Morfopsicologia ensina a entender pessoas através de seus rostos

Pedro Prata* - O Estado de S.Paulo

Área de estudo procura compreender a relação entre a personalidade de um indivíduo e as marcas que isso deixa na composição de sua face

O que seus traços faciais dizem sobre você?

O que seus traços faciais dizem sobre você? Foto: Pixabay/ @pexels

É curioso imaginar que montanhas imponentes possam ser moldadas por coisas tão pequenas como o vento ou a água da chuva, mas é exatamente isso que acontece na natureza. O nosso rosto sofre o mesmo tipo de ação, porém seus agentes modeladores são outros: nossas emoções e nossa personalidade.

A morfopsicologia é a área que analisa traços, linhas e formas do rosto de uma pessoa e o que tais características falam sobre sua personalidade. Mais difundida na Europa que no Brasil, essa técnica só foi oficializada em 1937 pelo doutor Louis Corman.

Graciela Lech, coordenadora da Ecole Brasil - escola francesa presente no País que ministra curso dessa área de estudo -, explica que a morfopsicologia é uma ferramenta de “autoconhecimento e para a compreensão do ser”. A especialista afirma que uma metade do nosso rosto é marcada pelas experiências do passado e outra representa o presente. Sendo assim, “é possível compreender como a pessoa mudou ao longo dos anos”.

Por meio das técnicas da morfopsicologia, pode-se antecipar se uma pessoa é focada, introspectiva, comunicativa, entre outras características comportamentais. Esse tipo de conhecimento é importante em áreas como, por exemplo, de recursos humanos. A morfopsicologia serve de ferramenta extra para um analista de RH entender o perfil de um entrevistado e concluir se tal perfil é adequado para a vaga que ele almeja.

Além disso, há também sua aplicação na comunicação. Uma pessoa que detenha esse tipo de conhecimento pode entender o perfil de quem ela está se comunicando e, dessa forma, escolher a melhor forma de falar para tornar sua comunicação mais exitosa.

“Por exemplo, se a pessoa para quem se está falando é mais cerebral, ela vai precisar de informações mais detalhadas sobre o que está sendo falado. Se é uma pessoa mais impulsiva, ela não quer muita informação, quer ir direto ao ponto”, exemplifica Graciela.

Morfopsicologia: qual é a percepção que você gera nas pessoas?

Morfopsicologia: qual é a percepção que você gera nas pessoas? Foto: Pixabay/ @pexels

Designer de moda e consultora de imagem, Cau Araújo estudou morfopsicologia e diz que o conhecimento potencializou o relacionamento com seus clientes. “No caso da consultoria [de imagem], o cliente fala quem ele quer ser e não quem ele é. Nesse sentido, a morfopsicologia me deu uma leitura muito mais clara de quem é o meu cliente, de como eu devo trabalhar com ele, se devo trabalhar de forma mais comunicativa ou mais sensível, por exemplo”, aponta.

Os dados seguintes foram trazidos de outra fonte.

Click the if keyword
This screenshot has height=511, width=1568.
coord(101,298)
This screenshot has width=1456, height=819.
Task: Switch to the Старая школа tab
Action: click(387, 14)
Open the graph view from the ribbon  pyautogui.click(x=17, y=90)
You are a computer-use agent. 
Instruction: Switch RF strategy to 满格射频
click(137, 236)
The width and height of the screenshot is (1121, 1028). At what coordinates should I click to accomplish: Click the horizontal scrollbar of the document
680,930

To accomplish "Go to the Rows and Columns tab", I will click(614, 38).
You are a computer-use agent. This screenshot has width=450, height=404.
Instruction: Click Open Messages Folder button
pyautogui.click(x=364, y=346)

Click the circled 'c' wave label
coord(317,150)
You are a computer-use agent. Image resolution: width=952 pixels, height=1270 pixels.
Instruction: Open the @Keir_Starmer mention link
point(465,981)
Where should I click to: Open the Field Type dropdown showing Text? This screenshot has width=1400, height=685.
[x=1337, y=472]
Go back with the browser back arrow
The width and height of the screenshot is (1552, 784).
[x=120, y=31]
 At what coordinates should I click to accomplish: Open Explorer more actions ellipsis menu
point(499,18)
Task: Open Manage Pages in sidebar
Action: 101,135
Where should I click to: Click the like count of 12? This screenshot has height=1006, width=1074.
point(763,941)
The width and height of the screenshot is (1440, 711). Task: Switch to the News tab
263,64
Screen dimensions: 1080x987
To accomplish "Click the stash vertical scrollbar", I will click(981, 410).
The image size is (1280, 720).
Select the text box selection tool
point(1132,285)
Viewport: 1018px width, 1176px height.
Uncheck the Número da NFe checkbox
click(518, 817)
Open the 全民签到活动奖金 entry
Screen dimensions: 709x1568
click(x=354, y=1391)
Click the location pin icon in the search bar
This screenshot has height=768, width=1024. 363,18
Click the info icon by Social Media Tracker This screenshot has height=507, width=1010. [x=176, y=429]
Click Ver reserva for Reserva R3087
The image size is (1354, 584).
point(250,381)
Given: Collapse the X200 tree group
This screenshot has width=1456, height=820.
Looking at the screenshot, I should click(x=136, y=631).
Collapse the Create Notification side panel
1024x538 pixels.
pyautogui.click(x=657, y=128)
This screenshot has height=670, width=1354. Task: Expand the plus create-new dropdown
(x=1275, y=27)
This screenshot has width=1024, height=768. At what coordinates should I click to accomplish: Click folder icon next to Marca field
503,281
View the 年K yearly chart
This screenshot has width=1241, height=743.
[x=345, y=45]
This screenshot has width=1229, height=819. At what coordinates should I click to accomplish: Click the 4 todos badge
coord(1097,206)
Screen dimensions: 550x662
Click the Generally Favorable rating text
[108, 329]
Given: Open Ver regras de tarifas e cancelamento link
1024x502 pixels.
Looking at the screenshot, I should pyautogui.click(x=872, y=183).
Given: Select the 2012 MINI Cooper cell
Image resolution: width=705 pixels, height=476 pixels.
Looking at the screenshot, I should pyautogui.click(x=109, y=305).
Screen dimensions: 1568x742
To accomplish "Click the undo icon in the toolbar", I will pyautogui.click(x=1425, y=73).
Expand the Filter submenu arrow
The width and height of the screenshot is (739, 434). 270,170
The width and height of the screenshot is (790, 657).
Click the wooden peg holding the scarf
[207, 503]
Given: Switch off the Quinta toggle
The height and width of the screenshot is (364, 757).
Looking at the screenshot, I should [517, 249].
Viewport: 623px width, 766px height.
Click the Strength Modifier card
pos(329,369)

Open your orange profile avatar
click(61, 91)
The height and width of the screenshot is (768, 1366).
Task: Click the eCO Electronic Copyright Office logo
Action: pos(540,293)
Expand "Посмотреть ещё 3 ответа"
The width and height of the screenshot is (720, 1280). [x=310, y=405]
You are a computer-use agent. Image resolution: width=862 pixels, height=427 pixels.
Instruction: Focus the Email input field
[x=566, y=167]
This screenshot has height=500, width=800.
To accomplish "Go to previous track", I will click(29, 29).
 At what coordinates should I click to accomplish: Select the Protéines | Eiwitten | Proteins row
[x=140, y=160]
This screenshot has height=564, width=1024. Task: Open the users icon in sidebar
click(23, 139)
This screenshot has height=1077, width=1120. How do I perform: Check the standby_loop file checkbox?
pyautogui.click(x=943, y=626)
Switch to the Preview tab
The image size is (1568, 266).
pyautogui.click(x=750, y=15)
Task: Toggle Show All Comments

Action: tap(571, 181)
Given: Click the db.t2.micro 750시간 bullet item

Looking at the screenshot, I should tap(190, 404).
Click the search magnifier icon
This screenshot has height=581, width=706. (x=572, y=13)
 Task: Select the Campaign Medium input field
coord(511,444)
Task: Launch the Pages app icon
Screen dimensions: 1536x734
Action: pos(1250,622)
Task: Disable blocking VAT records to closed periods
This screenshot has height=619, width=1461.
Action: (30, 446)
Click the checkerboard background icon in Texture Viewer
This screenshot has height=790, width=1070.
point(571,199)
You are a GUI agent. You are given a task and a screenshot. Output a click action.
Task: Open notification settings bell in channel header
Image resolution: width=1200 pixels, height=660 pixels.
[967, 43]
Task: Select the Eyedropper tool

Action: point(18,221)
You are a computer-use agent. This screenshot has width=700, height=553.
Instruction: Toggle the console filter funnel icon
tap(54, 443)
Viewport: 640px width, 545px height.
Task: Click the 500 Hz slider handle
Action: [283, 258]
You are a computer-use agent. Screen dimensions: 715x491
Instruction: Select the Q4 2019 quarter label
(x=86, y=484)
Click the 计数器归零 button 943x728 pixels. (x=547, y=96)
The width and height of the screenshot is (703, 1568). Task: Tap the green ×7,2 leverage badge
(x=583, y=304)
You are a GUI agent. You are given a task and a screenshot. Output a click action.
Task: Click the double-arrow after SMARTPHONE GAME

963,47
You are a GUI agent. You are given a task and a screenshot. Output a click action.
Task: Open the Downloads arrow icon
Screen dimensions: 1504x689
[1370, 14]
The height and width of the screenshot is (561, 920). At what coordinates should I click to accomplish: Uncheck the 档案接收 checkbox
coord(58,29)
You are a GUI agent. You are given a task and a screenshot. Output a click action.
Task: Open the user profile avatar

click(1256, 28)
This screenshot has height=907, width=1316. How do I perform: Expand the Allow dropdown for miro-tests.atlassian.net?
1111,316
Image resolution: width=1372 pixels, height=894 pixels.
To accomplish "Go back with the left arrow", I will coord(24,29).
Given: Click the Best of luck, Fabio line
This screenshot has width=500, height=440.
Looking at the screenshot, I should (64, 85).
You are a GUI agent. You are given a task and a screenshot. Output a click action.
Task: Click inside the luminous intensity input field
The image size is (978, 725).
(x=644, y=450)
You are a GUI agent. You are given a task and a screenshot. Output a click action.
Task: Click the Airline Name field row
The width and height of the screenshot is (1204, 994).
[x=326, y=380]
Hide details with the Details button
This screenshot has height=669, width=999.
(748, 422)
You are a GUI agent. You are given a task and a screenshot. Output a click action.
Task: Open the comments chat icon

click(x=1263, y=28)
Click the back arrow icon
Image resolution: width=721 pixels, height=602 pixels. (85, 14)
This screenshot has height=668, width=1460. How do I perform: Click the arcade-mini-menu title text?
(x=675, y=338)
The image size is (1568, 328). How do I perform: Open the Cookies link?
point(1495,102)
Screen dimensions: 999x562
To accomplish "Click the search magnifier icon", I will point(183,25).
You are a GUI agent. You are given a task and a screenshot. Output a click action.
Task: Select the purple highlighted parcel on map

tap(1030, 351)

Há ainda outro nível de aplicação que é a morfomaquiagem. É possível usar a maquiagem para alterar a mensagem que a pessoa quer passar. Em outras palavras, um simples batom marcante ou mais iluminação no rosto muda a percepção que os outros têm de você e isso acaba influenciando o seu próprio comportamento.

A coach e consultora de imagem Alessandra Bueno percebeu mudança significativa em sua vida profissional após fazer um curso de morfopsicologia em 2016. Ela contou ao E+ que aplicou certos fundamentos da morfomaquiagem em si mesma e isso mudou sua postura frente a projetos de seu interesse.

“Quando a gente se olha no espelho, automaticamente estamos passando uma mensagem para nosso interior.  E quando eu me maquiava dessa forma mais forte, eu olhava no espelho e me via como uma pessoa mais objetiva. Isso me impulsionou a ter postura mais ativa para concluir meus projetos”, relata.

As duas profissionais que estudaram morfopsicologia reconhecem que a esfera pessoal de suas vidas não ficaram imunes ao conhecimento adquirido. Cau Araújo confessou que agora se compreende melhor: “Me aceito melhor e parei de me julgar tanto por fazer certas coisas do jeito que eu fazia e que não achava certo fazer de outra forma”.

Já Alessandra Bueno relata que “no âmbito pessoal aprendi a me comunicar melhor com amigos, familiares, cônjuge. Então a morfopsicologia trabalha todas as esferas de relacionamento”.